■ **What to do**
Report all lines in the records that hold the string "value".

■ **Extracted records**
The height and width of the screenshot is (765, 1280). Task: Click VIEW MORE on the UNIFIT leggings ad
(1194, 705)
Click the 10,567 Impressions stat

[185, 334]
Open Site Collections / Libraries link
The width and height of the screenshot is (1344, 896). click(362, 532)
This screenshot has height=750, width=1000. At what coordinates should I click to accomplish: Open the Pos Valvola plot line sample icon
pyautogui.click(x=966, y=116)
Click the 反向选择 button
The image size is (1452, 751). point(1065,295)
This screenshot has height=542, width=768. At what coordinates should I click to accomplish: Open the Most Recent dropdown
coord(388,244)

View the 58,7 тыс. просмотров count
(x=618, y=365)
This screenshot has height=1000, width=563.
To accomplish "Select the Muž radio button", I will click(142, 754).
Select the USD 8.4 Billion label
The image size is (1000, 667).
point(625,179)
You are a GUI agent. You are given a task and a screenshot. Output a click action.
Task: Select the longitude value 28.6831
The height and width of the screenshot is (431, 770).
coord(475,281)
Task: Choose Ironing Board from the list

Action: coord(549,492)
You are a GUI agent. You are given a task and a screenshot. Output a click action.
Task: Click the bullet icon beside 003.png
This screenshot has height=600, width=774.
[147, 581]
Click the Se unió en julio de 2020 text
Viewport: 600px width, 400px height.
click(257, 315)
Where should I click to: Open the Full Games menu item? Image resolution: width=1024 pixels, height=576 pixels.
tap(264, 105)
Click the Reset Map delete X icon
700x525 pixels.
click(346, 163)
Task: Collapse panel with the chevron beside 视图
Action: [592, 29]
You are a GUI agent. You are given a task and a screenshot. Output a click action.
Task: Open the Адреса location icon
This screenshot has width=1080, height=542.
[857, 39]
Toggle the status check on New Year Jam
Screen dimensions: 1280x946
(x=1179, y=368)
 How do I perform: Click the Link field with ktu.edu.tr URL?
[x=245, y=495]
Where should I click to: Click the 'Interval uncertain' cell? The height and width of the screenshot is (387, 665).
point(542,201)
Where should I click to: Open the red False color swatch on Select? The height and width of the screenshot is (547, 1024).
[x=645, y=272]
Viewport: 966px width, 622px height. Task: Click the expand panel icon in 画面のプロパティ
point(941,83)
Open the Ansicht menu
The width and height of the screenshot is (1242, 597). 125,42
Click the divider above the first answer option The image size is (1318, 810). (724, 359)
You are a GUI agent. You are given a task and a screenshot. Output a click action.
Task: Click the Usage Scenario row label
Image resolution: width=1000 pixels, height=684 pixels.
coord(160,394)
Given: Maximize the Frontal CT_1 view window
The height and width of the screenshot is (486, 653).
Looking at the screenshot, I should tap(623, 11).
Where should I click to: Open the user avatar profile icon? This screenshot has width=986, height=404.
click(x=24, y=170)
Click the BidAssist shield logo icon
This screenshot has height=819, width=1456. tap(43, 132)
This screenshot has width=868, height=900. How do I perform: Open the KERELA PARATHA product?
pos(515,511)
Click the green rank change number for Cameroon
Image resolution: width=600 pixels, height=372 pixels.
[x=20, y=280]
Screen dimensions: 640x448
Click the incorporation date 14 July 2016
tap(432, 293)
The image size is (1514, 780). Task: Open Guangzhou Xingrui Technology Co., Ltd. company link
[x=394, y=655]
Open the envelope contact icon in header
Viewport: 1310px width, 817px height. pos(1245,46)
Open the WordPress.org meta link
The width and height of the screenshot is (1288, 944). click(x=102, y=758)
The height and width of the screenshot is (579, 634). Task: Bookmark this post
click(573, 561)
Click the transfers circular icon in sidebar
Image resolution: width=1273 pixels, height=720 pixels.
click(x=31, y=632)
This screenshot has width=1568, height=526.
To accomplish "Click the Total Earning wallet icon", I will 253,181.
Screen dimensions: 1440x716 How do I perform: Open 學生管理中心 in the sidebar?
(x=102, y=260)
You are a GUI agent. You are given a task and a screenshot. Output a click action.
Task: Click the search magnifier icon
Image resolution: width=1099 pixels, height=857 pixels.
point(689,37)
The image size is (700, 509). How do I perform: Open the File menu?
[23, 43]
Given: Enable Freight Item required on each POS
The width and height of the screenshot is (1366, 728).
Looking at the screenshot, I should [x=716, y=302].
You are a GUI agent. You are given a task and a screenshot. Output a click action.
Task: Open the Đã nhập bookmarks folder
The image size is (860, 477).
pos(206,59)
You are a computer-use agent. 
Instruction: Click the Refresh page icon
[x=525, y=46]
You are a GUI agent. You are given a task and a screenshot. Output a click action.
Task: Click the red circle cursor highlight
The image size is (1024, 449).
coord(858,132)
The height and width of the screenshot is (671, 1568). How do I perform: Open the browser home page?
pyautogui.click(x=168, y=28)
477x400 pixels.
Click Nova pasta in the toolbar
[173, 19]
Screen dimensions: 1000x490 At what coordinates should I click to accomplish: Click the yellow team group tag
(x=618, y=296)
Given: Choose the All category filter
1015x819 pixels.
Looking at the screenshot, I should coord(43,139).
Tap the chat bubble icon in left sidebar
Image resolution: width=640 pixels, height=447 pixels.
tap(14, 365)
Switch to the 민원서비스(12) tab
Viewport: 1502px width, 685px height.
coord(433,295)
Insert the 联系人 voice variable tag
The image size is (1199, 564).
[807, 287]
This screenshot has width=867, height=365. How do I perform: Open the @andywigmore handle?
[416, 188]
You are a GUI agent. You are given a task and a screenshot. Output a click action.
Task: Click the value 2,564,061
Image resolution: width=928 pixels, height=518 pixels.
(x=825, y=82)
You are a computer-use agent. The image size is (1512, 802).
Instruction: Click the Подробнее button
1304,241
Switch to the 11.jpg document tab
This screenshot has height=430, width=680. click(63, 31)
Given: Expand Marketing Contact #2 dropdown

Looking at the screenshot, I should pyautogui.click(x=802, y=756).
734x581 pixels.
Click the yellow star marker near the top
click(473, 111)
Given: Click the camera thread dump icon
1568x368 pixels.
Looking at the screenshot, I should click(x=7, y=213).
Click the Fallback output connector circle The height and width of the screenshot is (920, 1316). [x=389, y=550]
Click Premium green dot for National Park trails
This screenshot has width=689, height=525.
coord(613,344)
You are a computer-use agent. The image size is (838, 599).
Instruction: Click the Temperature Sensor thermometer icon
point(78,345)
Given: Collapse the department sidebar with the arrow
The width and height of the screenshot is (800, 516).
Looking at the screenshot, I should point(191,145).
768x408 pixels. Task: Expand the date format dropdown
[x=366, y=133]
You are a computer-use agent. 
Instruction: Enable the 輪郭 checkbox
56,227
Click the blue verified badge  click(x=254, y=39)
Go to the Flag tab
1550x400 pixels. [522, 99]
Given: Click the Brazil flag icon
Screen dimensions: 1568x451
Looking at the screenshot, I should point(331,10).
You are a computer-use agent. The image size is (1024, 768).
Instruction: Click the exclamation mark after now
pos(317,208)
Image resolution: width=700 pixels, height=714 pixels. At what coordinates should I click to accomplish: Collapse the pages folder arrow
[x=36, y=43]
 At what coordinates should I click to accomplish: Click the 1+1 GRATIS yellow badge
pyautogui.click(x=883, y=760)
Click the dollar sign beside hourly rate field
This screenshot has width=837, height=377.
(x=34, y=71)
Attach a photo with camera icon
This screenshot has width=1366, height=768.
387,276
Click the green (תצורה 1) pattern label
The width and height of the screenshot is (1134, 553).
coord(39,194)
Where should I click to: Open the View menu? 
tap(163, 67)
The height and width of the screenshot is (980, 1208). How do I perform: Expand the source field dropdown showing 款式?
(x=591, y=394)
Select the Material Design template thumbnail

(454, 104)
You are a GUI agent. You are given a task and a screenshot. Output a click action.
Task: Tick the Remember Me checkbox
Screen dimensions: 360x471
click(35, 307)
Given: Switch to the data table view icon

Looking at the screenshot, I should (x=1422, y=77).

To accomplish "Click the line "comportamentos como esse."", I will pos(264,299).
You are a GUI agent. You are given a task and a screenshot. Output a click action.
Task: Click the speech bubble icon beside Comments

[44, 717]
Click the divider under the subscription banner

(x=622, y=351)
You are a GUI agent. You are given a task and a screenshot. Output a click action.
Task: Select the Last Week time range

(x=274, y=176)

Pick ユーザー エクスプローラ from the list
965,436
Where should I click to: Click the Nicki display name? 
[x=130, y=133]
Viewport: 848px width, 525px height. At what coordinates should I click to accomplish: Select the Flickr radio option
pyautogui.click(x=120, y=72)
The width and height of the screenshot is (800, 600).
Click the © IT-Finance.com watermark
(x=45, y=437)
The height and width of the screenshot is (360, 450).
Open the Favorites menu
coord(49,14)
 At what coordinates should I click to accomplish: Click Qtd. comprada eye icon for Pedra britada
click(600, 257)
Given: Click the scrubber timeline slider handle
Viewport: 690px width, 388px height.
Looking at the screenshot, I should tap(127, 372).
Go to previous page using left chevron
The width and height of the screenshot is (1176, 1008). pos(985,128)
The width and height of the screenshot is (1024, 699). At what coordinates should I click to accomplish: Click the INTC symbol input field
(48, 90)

■ **Answer for the task**
Task: Select the longitude value 28.6831
Task: Click the value 2,564,061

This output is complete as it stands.